The weather changed not long after this: in some ways it was a relief as we definitely needed some water for the streams and lakes (Thirlmere has been looking ridiculously low – I’m not sure whether people in Manchester are having their water rationed at the moment), and with cooler weather it was easier to run. It did of course become more slippery underfoot – I managed to fall over in front of a guy who was walking his dog in Gelt Woods, and realised about a week later that I had a brightly multi-coloured bruise on my right thigh as well as grazes on my right calf and right shoulder.

I then had a week with no running and no yoga as I went down to Somerset with the children, to see my parents. Not surprisingly my Dad’s alzheimers doesn’t get any better and, I felt, was noticeably worse. However it was good to see them and also to see my sister and her boyfriend. Bella and Edward loved Bristol Zoo and I think they enjoyed the Roman Baths, but there was the usual bickering and plenty of disagreements over where to go. We then had a gruesome journey back up the M5 and M6 – possibly the slowest and worst drive I’ve ever had.

By the Saturday morning I’d had a good night’s sleep in my own bed however, and drove down to Hawkshead to do the Lakeland Trails Hawkshead 16km trail challenge. It wasn’t raining when I left home, and optimistically I had not taken a waterproof jacket nor a change of clothes. The heavens opened as I past Penrith and other than a couple of short respites stayed that way for the rest of the day.

RECORDED DATA>

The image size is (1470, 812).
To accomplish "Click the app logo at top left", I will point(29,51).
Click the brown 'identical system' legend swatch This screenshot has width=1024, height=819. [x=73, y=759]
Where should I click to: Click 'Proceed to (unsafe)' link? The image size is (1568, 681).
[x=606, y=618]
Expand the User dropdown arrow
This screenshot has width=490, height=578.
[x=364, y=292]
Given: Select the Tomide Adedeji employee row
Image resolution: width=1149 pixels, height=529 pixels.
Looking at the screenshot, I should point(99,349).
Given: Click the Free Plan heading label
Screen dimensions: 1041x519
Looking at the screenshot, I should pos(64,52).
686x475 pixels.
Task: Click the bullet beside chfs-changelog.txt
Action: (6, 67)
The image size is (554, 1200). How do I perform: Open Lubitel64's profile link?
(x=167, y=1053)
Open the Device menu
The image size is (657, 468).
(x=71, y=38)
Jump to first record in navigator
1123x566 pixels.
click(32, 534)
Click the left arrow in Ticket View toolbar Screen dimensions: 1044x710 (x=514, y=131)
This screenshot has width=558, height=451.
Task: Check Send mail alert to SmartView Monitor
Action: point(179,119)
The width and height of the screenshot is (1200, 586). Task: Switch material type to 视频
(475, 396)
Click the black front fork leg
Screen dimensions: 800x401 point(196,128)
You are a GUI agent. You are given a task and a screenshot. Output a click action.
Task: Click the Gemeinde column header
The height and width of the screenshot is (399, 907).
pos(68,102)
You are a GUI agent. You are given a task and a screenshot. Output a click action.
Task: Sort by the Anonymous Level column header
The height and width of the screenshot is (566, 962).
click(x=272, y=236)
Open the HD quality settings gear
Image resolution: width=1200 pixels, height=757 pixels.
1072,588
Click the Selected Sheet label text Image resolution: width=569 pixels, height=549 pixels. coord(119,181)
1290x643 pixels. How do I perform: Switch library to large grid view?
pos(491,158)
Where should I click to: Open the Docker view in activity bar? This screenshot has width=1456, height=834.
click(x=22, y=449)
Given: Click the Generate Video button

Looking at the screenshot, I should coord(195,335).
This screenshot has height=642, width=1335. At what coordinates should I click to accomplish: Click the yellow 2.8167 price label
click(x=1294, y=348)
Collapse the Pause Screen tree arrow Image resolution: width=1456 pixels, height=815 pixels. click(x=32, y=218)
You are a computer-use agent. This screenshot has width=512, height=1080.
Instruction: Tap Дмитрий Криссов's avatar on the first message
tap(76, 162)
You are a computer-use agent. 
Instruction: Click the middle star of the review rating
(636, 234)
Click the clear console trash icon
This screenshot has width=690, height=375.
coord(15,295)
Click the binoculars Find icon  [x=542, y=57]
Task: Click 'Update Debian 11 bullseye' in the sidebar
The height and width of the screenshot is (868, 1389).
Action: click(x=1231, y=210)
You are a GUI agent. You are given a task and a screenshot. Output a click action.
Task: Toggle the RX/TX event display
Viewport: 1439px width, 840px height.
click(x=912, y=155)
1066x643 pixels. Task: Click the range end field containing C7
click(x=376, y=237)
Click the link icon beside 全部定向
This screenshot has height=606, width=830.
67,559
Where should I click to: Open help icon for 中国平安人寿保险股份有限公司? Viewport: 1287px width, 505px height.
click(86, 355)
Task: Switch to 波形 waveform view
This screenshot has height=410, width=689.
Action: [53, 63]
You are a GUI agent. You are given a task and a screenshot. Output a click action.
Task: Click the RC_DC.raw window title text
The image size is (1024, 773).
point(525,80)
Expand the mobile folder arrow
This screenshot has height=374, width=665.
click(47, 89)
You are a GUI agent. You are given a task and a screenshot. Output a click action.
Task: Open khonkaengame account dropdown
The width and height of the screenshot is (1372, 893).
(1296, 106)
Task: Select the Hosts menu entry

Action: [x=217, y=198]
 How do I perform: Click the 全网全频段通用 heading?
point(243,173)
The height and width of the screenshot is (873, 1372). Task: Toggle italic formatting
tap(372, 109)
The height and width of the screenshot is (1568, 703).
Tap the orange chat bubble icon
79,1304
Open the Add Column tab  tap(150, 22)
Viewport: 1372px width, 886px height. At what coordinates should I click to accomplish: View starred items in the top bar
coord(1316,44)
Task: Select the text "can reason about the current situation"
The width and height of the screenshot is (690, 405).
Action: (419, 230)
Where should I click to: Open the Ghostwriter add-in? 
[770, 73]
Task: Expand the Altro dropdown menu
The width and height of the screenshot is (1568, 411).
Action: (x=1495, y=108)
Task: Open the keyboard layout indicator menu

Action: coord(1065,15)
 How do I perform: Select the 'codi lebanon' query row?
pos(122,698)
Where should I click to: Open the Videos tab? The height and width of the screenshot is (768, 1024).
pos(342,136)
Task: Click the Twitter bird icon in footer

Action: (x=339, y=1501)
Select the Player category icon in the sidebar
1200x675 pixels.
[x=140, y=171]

TASK DESCRIPTION> Take the running blog excerpt from the words "The weather changed" through "and right shoulder.", and write that part out again, changing "slippery" to "muddy". The rows are separate material and have nothing to do with the text.

YOUR SOLUTION>
The weather changed not long after this: in some ways it was a relief as we definitely needed some water for the streams and lakes (Thirlmere has been looking ridiculously low – I’m not sure whether people in Manchester are having their water rationed at the moment), and with cooler weather it was easier to run. It did of course become more muddy underfoot – I managed to fall over in front of a guy who was walking his dog in Gelt Woods, and realised about a week later that I had a brightly multi-coloured bruise on my right thigh as well as grazes on my right calf and right shoulder.